Constituency details
- Country: India
- Region: East India
- State: West Bengal
- District: Malda
- Lok Sabha constituency: Malda
- Established: 1977
- Abolished: 2011
- Reservation: None

= Araidanga Assembly constituency =

Former West Bengal Legislative Assembly constituency

Araidanga Assembly constituency was an assembly constituency in Malda district in the Indian state of West Bengal.

==Overview==
As a consequence of the orders of the Delimitation Commission, Kharba Assembly constituency and Araidanga Assembly constituency cease to exist from 2011. There are two new constituencies in the area – Chanchal Assembly constituency and Malatipur Assembly constituency.
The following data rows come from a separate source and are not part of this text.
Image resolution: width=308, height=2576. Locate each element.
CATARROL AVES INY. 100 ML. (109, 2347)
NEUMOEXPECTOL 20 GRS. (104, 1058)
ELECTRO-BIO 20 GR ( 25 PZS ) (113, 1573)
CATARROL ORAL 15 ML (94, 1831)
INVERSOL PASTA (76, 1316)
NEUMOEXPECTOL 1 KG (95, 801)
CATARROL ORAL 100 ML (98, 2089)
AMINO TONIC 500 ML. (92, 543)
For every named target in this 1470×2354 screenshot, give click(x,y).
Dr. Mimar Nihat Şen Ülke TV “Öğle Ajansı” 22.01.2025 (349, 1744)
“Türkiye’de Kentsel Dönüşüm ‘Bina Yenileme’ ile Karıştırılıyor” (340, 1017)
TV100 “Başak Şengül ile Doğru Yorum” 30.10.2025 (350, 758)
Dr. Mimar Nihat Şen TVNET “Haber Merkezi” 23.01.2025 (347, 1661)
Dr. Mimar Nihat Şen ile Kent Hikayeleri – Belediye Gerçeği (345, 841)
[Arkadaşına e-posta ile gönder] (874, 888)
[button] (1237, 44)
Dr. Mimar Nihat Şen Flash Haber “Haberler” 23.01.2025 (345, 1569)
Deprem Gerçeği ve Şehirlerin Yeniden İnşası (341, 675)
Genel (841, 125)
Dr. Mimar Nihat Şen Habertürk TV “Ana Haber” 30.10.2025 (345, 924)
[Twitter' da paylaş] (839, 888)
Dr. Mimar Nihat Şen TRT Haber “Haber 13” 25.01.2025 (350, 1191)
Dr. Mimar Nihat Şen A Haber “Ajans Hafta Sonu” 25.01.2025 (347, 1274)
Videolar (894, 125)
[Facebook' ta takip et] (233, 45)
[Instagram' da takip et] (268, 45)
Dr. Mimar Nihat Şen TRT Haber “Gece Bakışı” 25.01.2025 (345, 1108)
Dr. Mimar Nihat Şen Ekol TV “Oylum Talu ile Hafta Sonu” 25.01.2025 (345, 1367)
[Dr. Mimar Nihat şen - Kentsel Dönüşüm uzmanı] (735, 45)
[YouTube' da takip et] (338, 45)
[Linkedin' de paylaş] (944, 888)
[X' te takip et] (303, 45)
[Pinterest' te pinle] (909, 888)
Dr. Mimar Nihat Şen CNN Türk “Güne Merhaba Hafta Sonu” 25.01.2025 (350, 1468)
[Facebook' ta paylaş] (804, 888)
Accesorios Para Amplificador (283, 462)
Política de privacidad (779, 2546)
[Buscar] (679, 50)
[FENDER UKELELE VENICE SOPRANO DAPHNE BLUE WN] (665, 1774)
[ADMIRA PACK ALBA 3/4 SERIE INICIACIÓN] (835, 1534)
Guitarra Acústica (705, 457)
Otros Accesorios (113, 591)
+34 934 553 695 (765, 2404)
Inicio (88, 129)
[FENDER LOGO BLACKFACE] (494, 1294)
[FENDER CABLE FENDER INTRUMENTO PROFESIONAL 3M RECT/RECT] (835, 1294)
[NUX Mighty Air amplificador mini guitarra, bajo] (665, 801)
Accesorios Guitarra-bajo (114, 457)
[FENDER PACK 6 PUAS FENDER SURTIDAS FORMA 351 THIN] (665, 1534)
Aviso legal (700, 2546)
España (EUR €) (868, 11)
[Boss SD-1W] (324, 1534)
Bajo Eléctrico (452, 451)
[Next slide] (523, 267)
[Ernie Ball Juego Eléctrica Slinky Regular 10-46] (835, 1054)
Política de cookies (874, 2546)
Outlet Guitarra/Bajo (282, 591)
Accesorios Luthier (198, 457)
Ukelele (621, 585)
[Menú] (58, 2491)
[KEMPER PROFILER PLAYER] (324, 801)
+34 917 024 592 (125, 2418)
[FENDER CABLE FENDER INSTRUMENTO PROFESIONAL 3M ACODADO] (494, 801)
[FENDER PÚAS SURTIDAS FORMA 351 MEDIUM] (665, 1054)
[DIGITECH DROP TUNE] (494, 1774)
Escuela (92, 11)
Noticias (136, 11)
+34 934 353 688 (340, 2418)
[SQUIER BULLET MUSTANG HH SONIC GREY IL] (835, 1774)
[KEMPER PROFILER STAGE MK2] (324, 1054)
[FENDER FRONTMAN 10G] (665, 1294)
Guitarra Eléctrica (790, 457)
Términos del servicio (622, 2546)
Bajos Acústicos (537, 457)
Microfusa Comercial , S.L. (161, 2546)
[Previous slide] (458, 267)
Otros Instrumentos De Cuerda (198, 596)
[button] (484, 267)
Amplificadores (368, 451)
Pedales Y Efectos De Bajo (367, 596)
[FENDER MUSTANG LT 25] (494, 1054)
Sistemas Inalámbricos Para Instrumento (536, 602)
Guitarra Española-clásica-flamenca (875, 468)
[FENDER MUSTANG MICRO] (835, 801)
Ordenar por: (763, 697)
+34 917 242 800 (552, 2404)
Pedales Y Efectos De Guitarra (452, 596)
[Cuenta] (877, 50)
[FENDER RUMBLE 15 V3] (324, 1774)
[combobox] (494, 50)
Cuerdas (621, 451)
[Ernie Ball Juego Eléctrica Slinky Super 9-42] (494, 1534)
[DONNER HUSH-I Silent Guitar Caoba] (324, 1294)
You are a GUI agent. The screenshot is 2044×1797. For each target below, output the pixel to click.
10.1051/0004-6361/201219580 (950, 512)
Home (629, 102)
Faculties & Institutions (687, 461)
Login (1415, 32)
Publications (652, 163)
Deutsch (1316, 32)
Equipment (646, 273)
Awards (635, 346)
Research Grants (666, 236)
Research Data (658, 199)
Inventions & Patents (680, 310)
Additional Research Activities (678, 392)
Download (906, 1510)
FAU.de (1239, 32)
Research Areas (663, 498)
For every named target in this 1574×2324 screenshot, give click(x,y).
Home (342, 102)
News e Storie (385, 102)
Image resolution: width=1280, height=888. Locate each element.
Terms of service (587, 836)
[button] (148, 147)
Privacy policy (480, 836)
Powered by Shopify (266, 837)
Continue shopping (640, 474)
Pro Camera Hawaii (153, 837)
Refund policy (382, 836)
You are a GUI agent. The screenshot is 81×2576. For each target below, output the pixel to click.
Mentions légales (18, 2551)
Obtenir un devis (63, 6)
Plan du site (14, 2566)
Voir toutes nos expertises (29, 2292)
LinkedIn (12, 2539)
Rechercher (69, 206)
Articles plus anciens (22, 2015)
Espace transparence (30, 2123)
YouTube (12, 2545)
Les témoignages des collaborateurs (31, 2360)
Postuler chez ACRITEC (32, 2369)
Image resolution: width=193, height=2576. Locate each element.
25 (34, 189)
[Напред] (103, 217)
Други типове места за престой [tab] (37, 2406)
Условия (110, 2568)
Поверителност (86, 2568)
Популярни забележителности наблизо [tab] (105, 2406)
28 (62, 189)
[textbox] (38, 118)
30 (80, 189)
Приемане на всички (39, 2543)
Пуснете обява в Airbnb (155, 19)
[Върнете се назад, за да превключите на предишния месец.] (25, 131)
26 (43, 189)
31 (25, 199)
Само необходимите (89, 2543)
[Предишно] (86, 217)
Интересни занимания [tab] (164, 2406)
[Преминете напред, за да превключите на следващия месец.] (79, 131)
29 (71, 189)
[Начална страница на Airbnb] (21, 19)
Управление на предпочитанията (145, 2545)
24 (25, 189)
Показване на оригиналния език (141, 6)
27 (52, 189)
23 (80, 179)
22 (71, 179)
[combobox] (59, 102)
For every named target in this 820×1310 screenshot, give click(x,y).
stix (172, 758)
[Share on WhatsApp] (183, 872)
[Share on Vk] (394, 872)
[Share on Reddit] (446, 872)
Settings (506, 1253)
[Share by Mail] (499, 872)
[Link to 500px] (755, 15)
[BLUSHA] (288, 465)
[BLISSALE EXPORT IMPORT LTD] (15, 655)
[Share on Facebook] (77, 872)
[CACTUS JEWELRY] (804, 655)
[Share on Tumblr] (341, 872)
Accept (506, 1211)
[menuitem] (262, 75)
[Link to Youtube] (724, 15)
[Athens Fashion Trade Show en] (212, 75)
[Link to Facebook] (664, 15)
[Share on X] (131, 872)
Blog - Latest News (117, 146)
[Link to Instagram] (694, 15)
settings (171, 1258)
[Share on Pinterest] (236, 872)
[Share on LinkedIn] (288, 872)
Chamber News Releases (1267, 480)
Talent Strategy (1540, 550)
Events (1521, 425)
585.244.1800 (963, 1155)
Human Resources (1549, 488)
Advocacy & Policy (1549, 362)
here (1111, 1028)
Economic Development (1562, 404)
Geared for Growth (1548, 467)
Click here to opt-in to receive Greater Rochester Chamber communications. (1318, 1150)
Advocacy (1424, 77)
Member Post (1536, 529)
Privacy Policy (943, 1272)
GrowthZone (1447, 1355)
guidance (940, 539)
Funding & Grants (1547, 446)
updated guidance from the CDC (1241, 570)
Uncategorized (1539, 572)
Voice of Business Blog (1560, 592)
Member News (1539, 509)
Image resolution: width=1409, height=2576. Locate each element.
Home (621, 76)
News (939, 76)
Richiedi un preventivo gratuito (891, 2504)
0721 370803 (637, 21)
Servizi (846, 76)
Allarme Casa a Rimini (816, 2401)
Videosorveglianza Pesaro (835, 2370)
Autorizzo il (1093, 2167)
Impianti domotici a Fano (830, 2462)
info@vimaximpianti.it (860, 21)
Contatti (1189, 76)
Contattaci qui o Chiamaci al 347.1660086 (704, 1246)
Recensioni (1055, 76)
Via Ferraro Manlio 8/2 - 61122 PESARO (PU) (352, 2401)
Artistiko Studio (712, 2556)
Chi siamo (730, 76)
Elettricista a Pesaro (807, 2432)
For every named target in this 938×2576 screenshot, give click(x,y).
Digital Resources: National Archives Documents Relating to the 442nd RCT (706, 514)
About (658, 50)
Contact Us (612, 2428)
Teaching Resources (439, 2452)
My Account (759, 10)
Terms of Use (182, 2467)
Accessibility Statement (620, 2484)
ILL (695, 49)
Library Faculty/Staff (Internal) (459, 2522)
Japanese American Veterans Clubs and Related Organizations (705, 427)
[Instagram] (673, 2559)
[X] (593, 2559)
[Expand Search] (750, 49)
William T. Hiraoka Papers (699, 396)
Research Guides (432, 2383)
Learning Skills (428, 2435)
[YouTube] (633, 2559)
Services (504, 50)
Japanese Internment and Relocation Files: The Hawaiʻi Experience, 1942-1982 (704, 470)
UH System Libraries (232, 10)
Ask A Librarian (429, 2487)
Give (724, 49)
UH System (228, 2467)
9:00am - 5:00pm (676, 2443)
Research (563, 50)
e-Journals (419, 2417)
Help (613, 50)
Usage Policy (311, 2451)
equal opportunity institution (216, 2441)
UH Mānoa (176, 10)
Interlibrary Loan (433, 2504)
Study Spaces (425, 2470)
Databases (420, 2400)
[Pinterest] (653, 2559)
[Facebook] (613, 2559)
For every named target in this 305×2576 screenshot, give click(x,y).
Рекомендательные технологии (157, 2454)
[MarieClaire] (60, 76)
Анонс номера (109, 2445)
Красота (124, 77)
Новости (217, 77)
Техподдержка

Araidnaga is now part of Ratua Assembly constituency.

Araidanga Assembly constituency was part of Malda (Lok Sabha constituency)

== Members of the Legislative Assembly ==

| Election Year | Constituency | Name of M.L.A. | Party affiliation |
|---|---|---|---|
| 1977 | Araidanga | Habib Mustafa | Communist Party of India (Marxist) |
| 1982 |  | Habib Mustafa | Communist Party of India (Marxist) |
| 1987 |  | Habib Mustafa | Communist Party of India (Marxist) |
| 1991 |  | Sabitri Mitra | Indian National Congress |
| 1996 |  | Sabitri Mitra | Indian National Congress |
| 2001 |  | Sabitri Mitra | Indian National Congress |
| 2006 |  | Sabitri Mitra | Indian National Congress |

==Election results==

===1977–2006===
In the 2006, 2001, 1996 and 1991 state assembly elections, Sabitri Mitra of Congress won the Araidanga assembly seat defeating her nearest rivals Sadiqul Islam of CPI(M) in 2006, Setara Begum of CPI(M) in 2001 and 1996, and Habib Mustafa of CPI(M) in 1991. Contests in most years were multi cornered but only winners and runners are being mentioned. Habib Mustafa of CPI(M) defeated Abdul Hannan of Congress in 1987, Sajjad Ahmed of Congress in 1982 and Md. Gofurur Rahaman of Congress in 1977. Prior to that the Araidanga seat did not exist.